The State of Battle Rap

Danny Myers VS B Dot

I oftentimes ponder where battle rap is headed and what the future holds for the culture.  After much thought, the only truth that I have found is that it is a very difficult question to answer.  The 2016 season was different from any before it and may turn out being a pivotal turning point in the business.  The big leagues dominated 2016 as they did all previous years, but the lack of minor league projects we saw through the year was a major difference.  We have seen the slow demise of smaller leagues since 2014.  We don’t see quality minor leagues like:  Schemestreet, Spitdatheat, Voicebox, NOBL or EDT just to name a few.  In fact, some of those leagues don’t even exist anymore.  There was a time where one could focus completely on up and coming talent; it was truly a viable niche.  But those days are long gone.

2016 has pounded the final nail into the coffin of the minor league dreams world wide.  What can a fledgling battle league hope to accomplish in the culture, but to be a feeding source for the major leagues?  Constantly developing talent that is inevitably snatched up by those who can offer more lucrative opportunities, is an exhausting task.  But this is the role of minor league no matter how they try to market themselves.

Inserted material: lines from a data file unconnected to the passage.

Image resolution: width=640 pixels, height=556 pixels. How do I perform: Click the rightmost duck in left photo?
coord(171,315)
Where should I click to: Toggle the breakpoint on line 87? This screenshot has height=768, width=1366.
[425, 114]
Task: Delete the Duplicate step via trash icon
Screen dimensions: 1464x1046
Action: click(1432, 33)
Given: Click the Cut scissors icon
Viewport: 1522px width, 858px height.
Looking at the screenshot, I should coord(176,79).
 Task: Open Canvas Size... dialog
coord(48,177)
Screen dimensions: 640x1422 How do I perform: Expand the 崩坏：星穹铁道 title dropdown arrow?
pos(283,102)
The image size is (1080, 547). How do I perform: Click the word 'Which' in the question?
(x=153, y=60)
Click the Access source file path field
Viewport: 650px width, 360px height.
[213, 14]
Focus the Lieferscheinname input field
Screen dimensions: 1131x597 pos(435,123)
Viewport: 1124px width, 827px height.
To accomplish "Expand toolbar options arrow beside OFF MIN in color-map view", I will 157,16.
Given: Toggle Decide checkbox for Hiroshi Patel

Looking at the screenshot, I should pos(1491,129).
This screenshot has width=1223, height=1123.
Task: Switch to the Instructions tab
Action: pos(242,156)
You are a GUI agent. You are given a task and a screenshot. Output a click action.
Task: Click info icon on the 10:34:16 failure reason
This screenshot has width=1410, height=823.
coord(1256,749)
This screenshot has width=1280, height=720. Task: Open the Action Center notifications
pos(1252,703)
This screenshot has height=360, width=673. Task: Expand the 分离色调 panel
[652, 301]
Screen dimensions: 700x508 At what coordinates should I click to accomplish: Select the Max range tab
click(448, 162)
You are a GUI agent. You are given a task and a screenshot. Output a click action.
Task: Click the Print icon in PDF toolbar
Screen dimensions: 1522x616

Sadly most leagues aren’t aware of this.  We only have to think back to old Spitdatheat intros that showcased SMACK shouting out the developing league while heading into a venue of some sort.  Spitdatheat made enough noise to get the attention of URL and they attempted to market that relationship.  But as we can all see, it was really nothing at all and Spitdatheat is on life support, if alive at all.

So as of now, the state of battle rap is: URL.  It’s all about the Ultimate Rap League.  No other league has offered competition on any level and that includes KOTD.  It was as if URL set out on a mission to let the Canadians know that battle rap and rap for that matter are American past times and only Americans can do it the best.  We had many more quality battles from SMACK this year, so many so that it’s not worth mentioning specific ones in this article.  Look it up yourself.  Check out the 2016 battles for each league and you will quickly see there is no cause for debate on this issue.

As far as KOTD goes, there future is looking shaky.  Consider their up and coming talent.  Can anyone beside Gjonaj (who arguably isn’t up and coming) be considered a threat inside of their new talent pool?  I think not.  The GZ’s are pretty much a joke in contrast to the PG’s.  No one takes these battles serious at all and the talent is sub par at best.  You literally click at your own risk.  So where will KOTD be in two years?  Not so well off based on their talent pool at the moment.  There is no development happening in regards to new blood.  Fans get tired of the same old match ups.  Without new, entertaining talent, even the best of leagues can die.

That’s my one cent on the State of Battle Rap.  Take it or leave it, but thanks for reading.

One Response to “The State of Battle Rap”

  1. I agree there were a lot of great battles in 2016. I also want to agrue there were a host of small leagues that promoted up and coming battle rappers but many commentators didn’t want to view their work. It’s unfortunate because their not offered the opportunity to let there brand grow in the battle rap industry. URL and KOTD maybe the larger leagues however if they continue to battle veterans that are washed up against the recent most viewed from their league they will not last either.
    I feel as though sites like should promote small leagues as well as have match up with some of the top tier rappers to assist them with getting name recognition.